Sen Lieberman in Wall Street Journal

Yesterday, Sen. Joe Lieberman of Connecticut wrote about Democrats and Our Enemies. He mostly discusses why his party and the party of Roosevelt, Kennedy and Truman drifted so far from a strong foreign policy agenda catering to national interest to its current flirtations with appeasement of autocrats.

He identifies a "rival political philosophy," its left-wing in common parlance, as the one which cam e to dominate the Democratic Party view. What it did was to pin the blame on America for being inordinately afraid of Communism creating problem for world peace. Carrying this leftward lurch further,
[it] argued that the Soviets and their allies were our enemies not because they were inspired by a totalitarian ideology fundamentally hostile to our way of life, or because they nursed ambitions of global conquest. Rather, the Soviets were our enemy because we had provoked them, because we threatened them, and because we failed to sit down and accord them the respect they deserved. In other words, the Cold War was mostly America's fault.
After receding during the Clinton years, Lieberman says, the left-wing "peace at any price (partisans) saw an opportunity to reassert themselves."

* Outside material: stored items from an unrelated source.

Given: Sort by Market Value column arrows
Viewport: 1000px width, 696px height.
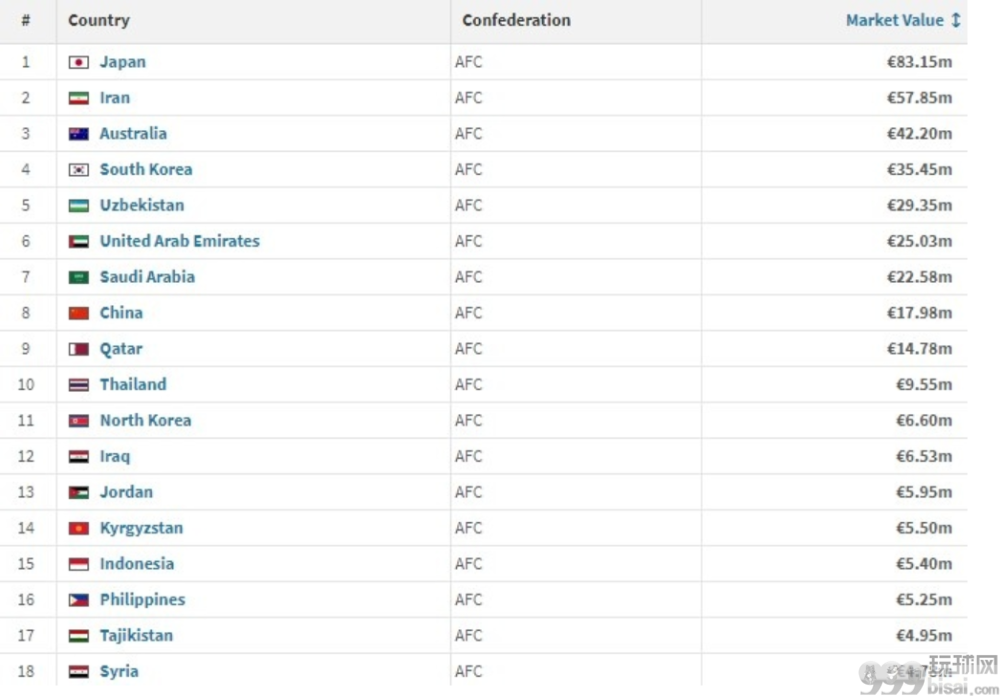Looking at the screenshot, I should tap(956, 20).
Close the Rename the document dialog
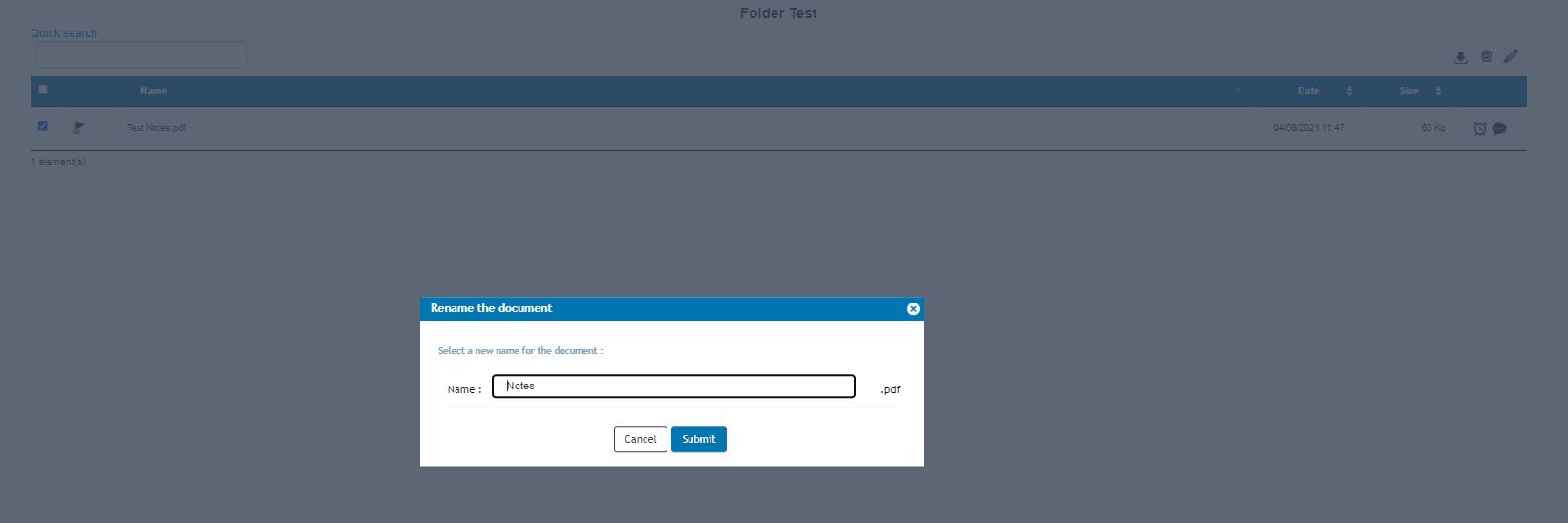This screenshot has width=1568, height=523. pos(912,309)
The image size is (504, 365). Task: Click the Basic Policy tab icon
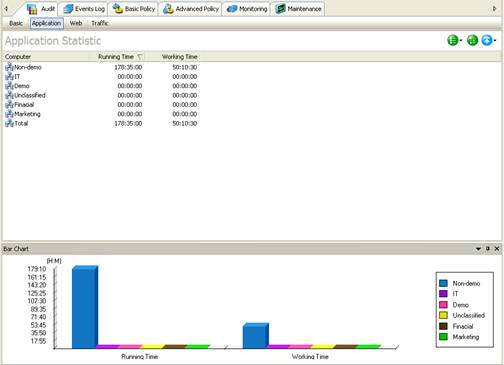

After lamenting the kowtowing nature of present Democratic leadership to its resurgent left-wing, he observes that Obama too is guilty of this flaw.
"...[This]unfortunately includes Barack Obama, who, contrary to his rhetorical invocations of bipartisan change, has not been willing to stand up to his party's left wing on a single significant national security or international economic issue in this campaign.
Many have pinpointed this chink in Obama's soaring rhetorical armor. The war fatigue and its economic toll has converted many hawks into peacemongers. Obama might well cash this resentment all the way to the White House. This larger malaise, though, runs deep, and is not restricted to Obama alone.

The parallels, even wider. All the way close to home.